NVML API Reference Guide :: GPU Deployment and Management Documentation

NVML API Reference Guide (PDF) - vR575 (older) - Last updated June 05, 2025 - Send Feedback

4.26. vGPU Utilization and Accounting

This chapter describes operations that are associated with vGPU Utilization and Accounting.

Functions

nvmlReturn_t nvmlDeviceGetVgpuInstancesUtilizationInfo ( nvmlDevice_t device, nvmlVgpuInstancesUtilizationInfo_t* vgpuUtilInfo )
nvmlReturn_t nvmlDeviceGetVgpuProcessUtilization ( nvmlDevice_t device, unsigned long long lastSeenTimeStamp, unsigned int* vgpuProcessSamplesCount, nvmlVgpuProcessUtilizationSample_t* utilizationSamples )
nvmlReturn_t nvmlDeviceGetVgpuProcessesUtilizationInfo ( nvmlDevice_t device, nvmlVgpuProcessesUtilizationInfo_t* vgpuProcUtilInfo )
nvmlReturn_t nvmlDeviceGetVgpuUtilization ( nvmlDevice_t device, unsigned long long lastSeenTimeStamp, nvmlValueType_t* sampleValType, unsigned int* vgpuInstanceSamplesCount, nvmlVgpuInstanceUtilizationSample_t* utilizationSamples )
nvmlReturn_t nvmlVgpuInstanceClearAccountingPids ( nvmlVgpuInstance_t vgpuInstance )
nvmlReturn_t nvmlVgpuInstanceGetAccountingMode ( nvmlVgpuInstance_t vgpuInstance, nvmlEnableState_t* mode )
nvmlReturn_t nvmlVgpuInstanceGetAccountingPids ( nvmlVgpuInstance_t vgpuInstance, unsigned int* count, unsigned int* pids )
nvmlReturn_t nvmlVgpuInstanceGetAccountingStats ( nvmlVgpuInstance_t vgpuInstance, unsigned int pid, nvmlAccountingStats_t* stats )
nvmlReturn_t nvmlVgpuInstanceGetLicenseInfo_v2 ( nvmlVgpuInstance_t vgpuInstance, nvmlVgpuLicenseInfo_t* licenseInfo )

Functions

nvmlReturn_t nvmlDeviceGetVgpuInstancesUtilizationInfo ( nvmlDevice_t device, nvmlVgpuInstancesUtilizationInfo_t* vgpuUtilInfo )

Parameters

device: The identifier for the target device
vgpuUtilInfo: Pointer to the caller-provided structure of nvmlVgpuInstancesUtilizationInfo_t

Returns

NVML_SUCCESS If utilization samples are successfully retrieved
NVML_ERROR_UNINITIALIZED If the library has not been successfully initialized
NVML_ERROR_INVALID_ARGUMENT If device is invalid, vgpuUtilInfo is NULL, or vgpuUtilInfo->vgpuInstanceCount is 0
NVML_ERROR_NOT_SUPPORTED If vGPU is not supported by the device
NVML_ERROR_GPU_IS_LOST If the target GPU has fallen off the bus or is otherwise inaccessible
NVML_ERROR_ARGUMENT_VERSION_MISMATCH If the version of vgpuUtilInfo is invalid
NVML_ERROR_INSUFFICIENT_SIZE If vgpuUtilInfo->vgpuUtilArray is NULL, or the buffer size of vgpuUtilInfo->vgpuInstanceCount is too small. The caller should check the current vGPU instance count from the returned vgpuUtilInfo->vgpuInstanceCount, and call the function again with a buffer of size vgpuUtilInfo->vgpuInstanceCount * sizeof(nvmlVgpuInstanceUtilizationInfo_t)
NVML_ERROR_NOT_FOUND If sample entries are not found
NVML_ERROR_UNKNOWN On any unexpected error

Description

Retrieves recent utilization for vGPU instances running on a physical GPU (device).

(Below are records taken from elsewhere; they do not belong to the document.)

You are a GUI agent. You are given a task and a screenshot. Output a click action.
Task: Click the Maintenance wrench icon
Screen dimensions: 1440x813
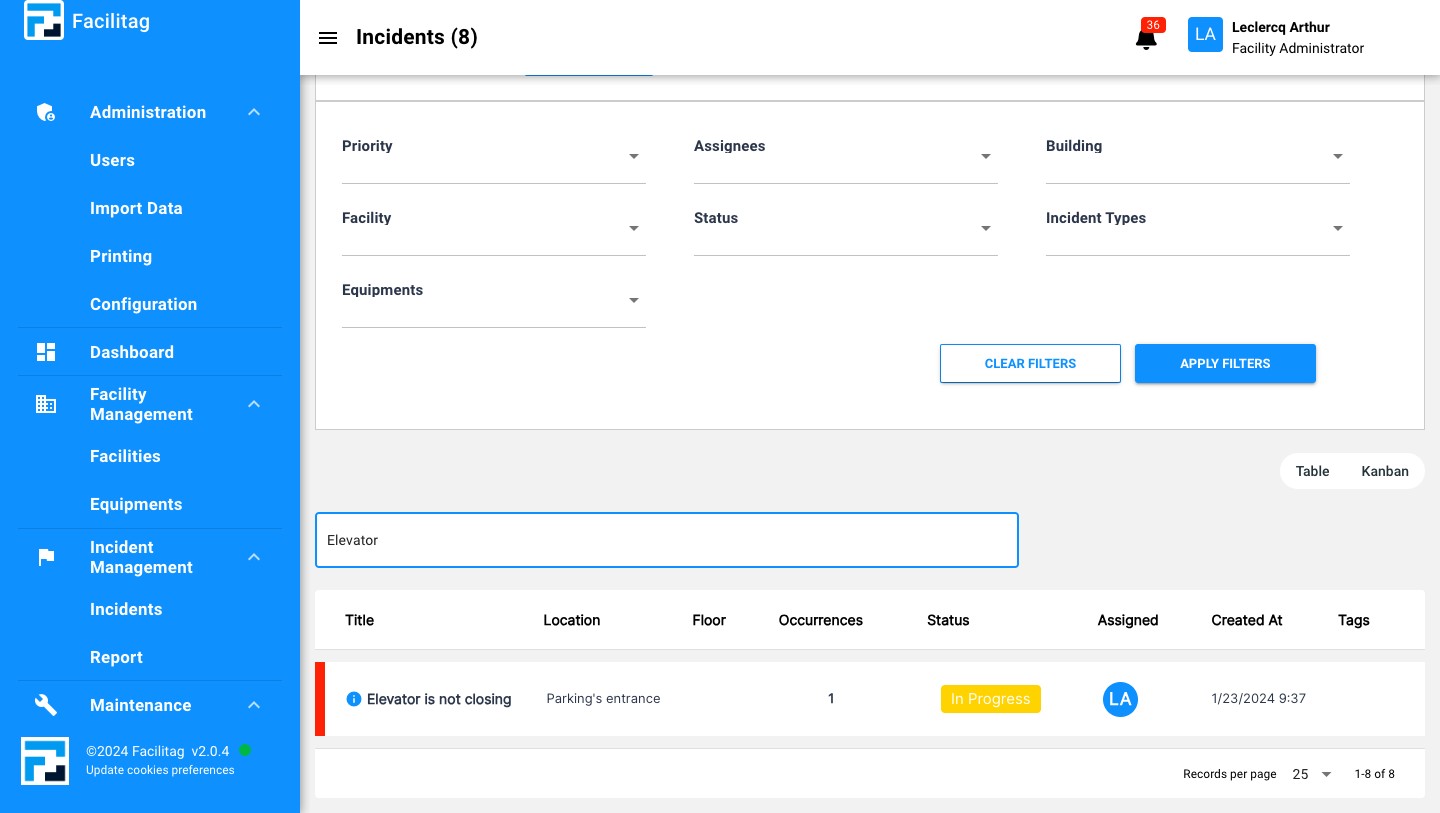point(46,705)
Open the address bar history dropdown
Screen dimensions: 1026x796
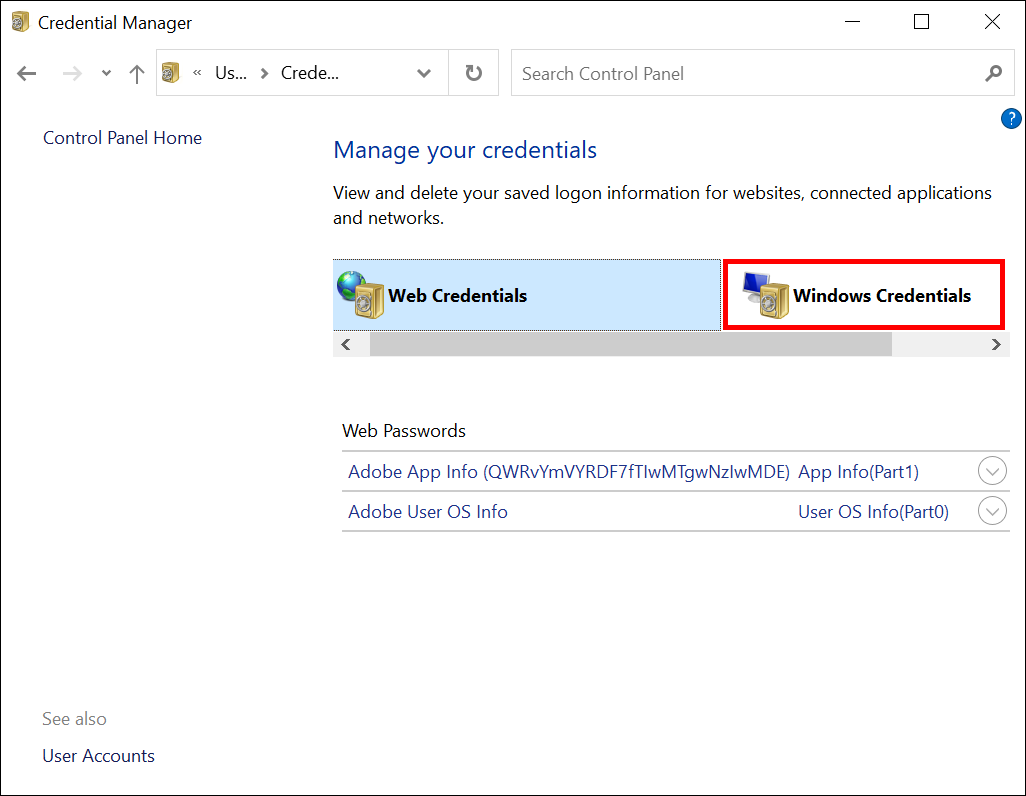coord(424,74)
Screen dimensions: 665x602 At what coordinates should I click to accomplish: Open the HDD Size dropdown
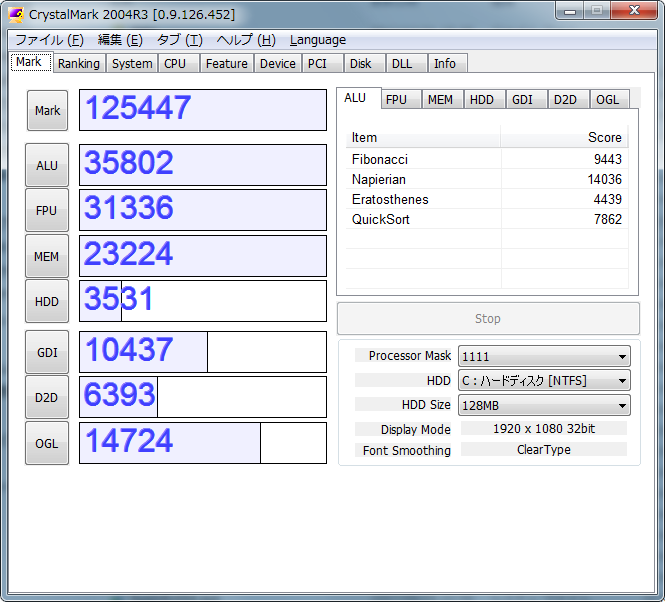pos(543,405)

For Kepler or newer fully supported devices.

Reads recent utilization of GPU SM (3D/Compute), framebuffer, video encoder, video decoder, jpeg decoder, and OFA for vGPU instances running on a device. Utilization values are returned as an array of utilization sample structures in the caller-supplied buffer pointed at by vgpuUtilInfo->vgpuUtilArray. One utilization sample structure is returned per vGPU instance, and includes the CPU timestamp at which the samples were recorded. Individual utilization values are returned as "unsigned int" values in nvmlValue_t unions. The function sets the caller-supplied vgpuUtilInfo->sampleValType to NVML_VALUE_TYPE_UNSIGNED_INT to indicate the returned value type.

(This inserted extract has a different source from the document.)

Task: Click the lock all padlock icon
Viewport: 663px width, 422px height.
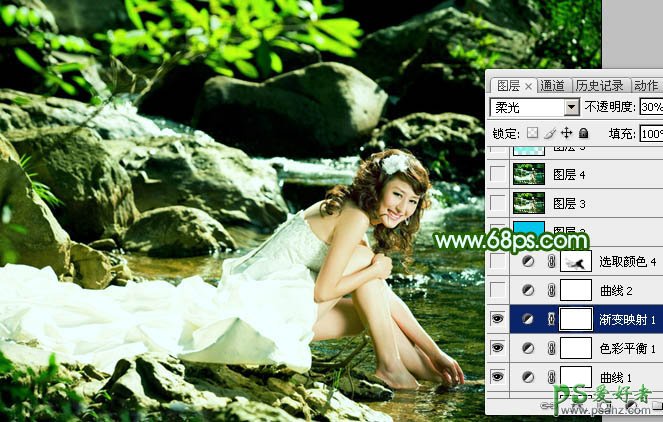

To read utilization values, first determine the size of buffer required to hold the samples by invoking the function with vgpuUtilInfo->vgpuUtilArray set to NULL. The function will return NVML_ERROR_INSUFFICIENT_SIZE, with the current vGPU instance count in vgpuUtilInfo->vgpuInstanceCount, or NVML_SUCCESS if the current vGPU instance count is zero. The caller should allocate a buffer of size vgpuUtilInfo->vgpuInstanceCount * sizeof(nvmlVgpuInstanceUtilizationInfo_t). Invoke the function again with the allocated buffer passed in vgpuUtilInfo->vgpuUtilArray, and vgpuUtilInfo->vgpuInstanceCount set to the number of entries the buffer is sized for.

On successful return, the function updates vgpuUtilInfo->vgpuInstanceCount with the number of vGPU utilization sample structures that were actually written. This may differ from a previously read value as vGPU instances are created or destroyed.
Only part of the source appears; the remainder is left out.